(Stored dataset items)
== Segment start ==

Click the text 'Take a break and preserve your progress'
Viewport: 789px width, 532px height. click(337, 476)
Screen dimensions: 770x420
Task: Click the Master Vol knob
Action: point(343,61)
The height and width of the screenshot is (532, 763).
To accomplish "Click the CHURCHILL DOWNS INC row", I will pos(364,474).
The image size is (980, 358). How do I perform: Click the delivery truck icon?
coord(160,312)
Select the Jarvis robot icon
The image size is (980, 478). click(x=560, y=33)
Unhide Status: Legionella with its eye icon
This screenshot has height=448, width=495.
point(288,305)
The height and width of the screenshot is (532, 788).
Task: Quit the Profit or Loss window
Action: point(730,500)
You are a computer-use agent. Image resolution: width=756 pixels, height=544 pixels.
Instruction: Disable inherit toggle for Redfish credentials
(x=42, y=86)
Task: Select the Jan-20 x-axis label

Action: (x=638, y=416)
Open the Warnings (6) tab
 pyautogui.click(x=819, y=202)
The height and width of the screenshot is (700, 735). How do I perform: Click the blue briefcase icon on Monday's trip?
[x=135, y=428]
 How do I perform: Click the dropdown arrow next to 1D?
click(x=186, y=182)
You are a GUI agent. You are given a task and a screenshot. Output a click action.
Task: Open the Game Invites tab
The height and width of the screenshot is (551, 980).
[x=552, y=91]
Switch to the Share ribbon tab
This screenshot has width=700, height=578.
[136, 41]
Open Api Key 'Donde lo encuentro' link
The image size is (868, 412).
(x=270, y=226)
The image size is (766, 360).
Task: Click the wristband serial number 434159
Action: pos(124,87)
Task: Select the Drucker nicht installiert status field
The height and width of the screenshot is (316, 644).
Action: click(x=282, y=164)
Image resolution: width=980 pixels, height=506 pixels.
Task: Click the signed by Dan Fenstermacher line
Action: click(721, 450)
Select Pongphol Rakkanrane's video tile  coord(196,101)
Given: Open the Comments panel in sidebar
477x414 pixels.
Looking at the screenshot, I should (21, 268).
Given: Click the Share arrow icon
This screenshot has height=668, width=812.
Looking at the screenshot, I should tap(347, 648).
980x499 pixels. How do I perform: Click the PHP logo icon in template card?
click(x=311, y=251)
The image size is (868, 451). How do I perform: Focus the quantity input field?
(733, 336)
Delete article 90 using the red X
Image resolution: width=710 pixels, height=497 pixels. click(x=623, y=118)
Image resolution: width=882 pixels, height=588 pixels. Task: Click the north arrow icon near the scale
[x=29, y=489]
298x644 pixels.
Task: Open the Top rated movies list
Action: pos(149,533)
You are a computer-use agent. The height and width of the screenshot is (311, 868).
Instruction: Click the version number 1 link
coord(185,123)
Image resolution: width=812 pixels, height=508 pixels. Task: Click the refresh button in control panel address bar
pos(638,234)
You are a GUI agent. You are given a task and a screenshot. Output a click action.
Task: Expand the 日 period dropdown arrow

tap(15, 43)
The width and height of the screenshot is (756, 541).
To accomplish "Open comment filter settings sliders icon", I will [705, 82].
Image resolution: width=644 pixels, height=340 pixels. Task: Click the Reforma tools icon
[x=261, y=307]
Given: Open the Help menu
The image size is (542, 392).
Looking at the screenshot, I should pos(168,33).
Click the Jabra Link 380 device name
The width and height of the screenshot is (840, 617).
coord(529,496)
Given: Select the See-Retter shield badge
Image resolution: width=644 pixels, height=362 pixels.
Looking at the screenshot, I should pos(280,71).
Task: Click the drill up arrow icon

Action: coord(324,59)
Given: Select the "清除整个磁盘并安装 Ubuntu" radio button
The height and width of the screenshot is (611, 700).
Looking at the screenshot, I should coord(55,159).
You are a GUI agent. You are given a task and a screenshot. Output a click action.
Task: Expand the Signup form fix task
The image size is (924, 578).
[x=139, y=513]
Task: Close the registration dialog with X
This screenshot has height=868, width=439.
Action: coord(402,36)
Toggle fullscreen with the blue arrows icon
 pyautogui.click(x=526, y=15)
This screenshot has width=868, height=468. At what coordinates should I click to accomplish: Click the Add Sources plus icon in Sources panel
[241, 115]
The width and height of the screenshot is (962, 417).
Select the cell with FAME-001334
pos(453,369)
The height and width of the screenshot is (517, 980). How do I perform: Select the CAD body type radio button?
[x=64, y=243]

== Segment end ==

- DESCRIPTION OF THE TASK
Set down exactly the lines from the start of the records to the line with "Given: Click the Share arrow icon". Include that line, and add nothing more.

- TASK SOLUTION
Click the text 'Take a break and preserve your progress'
Viewport: 789px width, 532px height. click(337, 476)
Screen dimensions: 770x420
Task: Click the Master Vol knob
Action: point(343,61)
The height and width of the screenshot is (532, 763).
To accomplish "Click the CHURCHILL DOWNS INC row", I will pos(364,474).
The image size is (980, 358). How do I perform: Click the delivery truck icon?
coord(160,312)
Select the Jarvis robot icon
The image size is (980, 478). click(x=560, y=33)
Unhide Status: Legionella with its eye icon
This screenshot has height=448, width=495.
point(288,305)
The height and width of the screenshot is (532, 788).
Task: Quit the Profit or Loss window
Action: point(730,500)
You are a computer-use agent. Image resolution: width=756 pixels, height=544 pixels.
Instruction: Disable inherit toggle for Redfish credentials
(x=42, y=86)
Task: Select the Jan-20 x-axis label

Action: (x=638, y=416)
Open the Warnings (6) tab
 pyautogui.click(x=819, y=202)
The height and width of the screenshot is (700, 735). How do I perform: Click the blue briefcase icon on Monday's trip?
[x=135, y=428]
 How do I perform: Click the dropdown arrow next to 1D?
click(x=186, y=182)
You are a GUI agent. You are given a task and a screenshot. Output a click action.
Task: Open the Game Invites tab
The height and width of the screenshot is (551, 980).
[x=552, y=91]
Switch to the Share ribbon tab
This screenshot has width=700, height=578.
[136, 41]
Open Api Key 'Donde lo encuentro' link
The image size is (868, 412).
(x=270, y=226)
The image size is (766, 360).
Task: Click the wristband serial number 434159
Action: pos(124,87)
Task: Select the Drucker nicht installiert status field
The height and width of the screenshot is (316, 644).
Action: click(x=282, y=164)
Image resolution: width=980 pixels, height=506 pixels.
Task: Click the signed by Dan Fenstermacher line
Action: click(721, 450)
Select Pongphol Rakkanrane's video tile  coord(196,101)
Given: Open the Comments panel in sidebar
477x414 pixels.
Looking at the screenshot, I should (21, 268).
Given: Click the Share arrow icon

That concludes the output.